* _Work request_
Copy out word for word the part of the records that opens with the line containing "Find the location" and runs through the end of the records. Leave the pictures out.

(Stored data)
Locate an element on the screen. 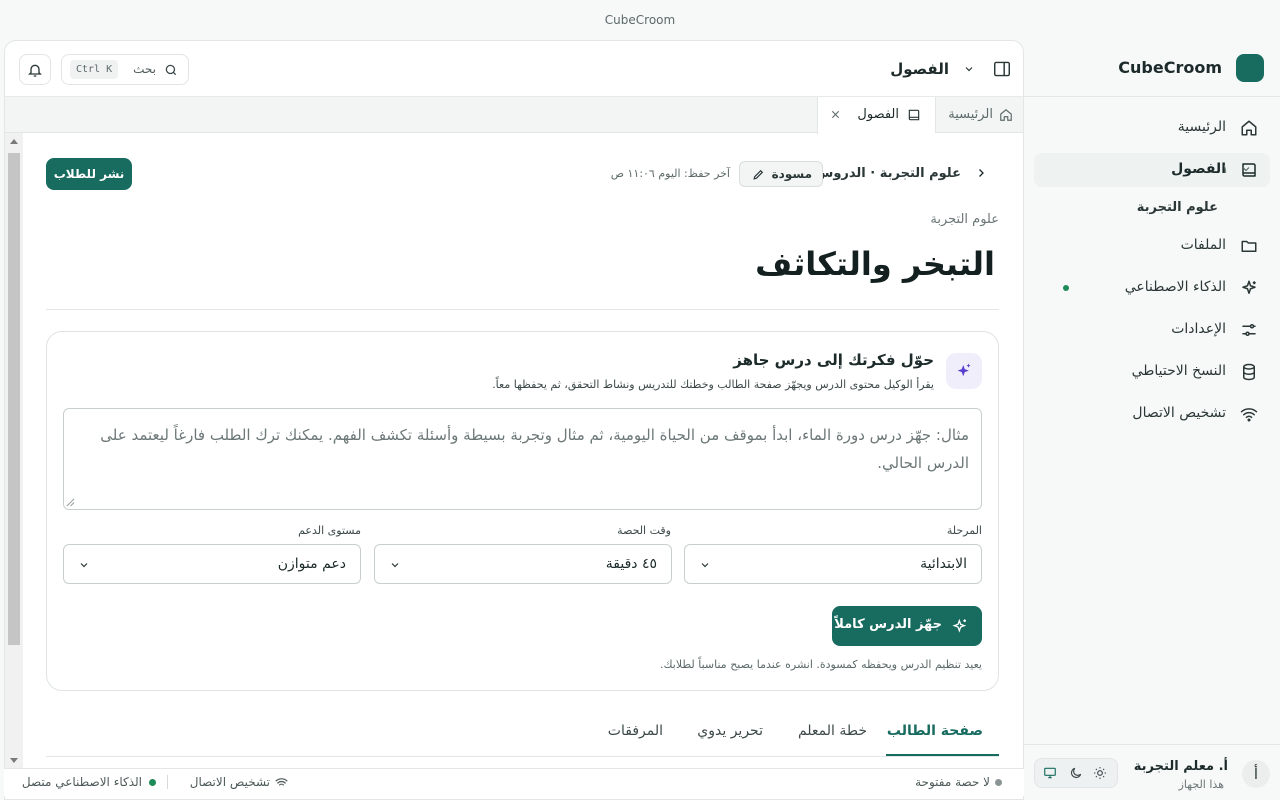 The image size is (1280, 800). sliders-icon is located at coordinates (1249, 330).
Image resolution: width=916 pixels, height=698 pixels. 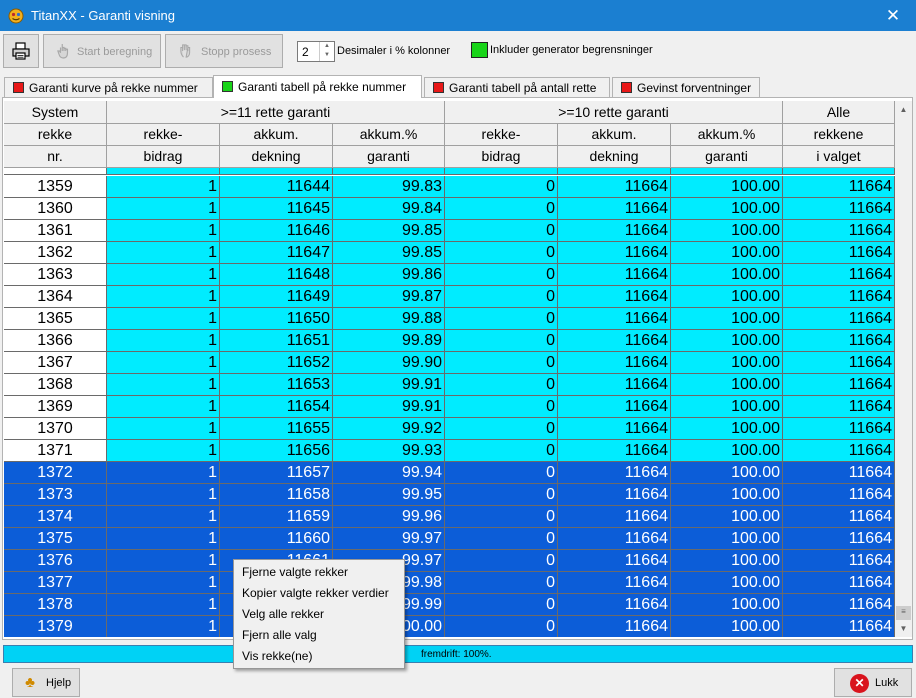 What do you see at coordinates (450, 187) in the screenshot?
I see `table-row: 1359 1 11644 99.83 0 11664 100.00 11664` at bounding box center [450, 187].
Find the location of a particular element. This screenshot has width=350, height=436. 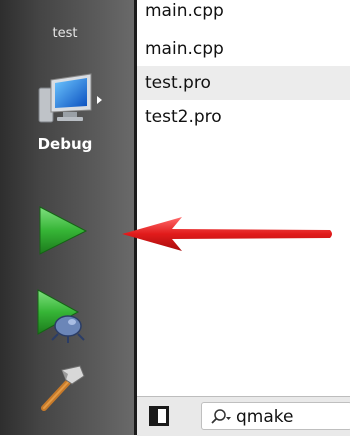

debug-button is located at coordinates (62, 316).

* _Your response_
Find the location of a particular element. This screenshot has width=350, height=436. 

debug-button is located at coordinates (62, 316).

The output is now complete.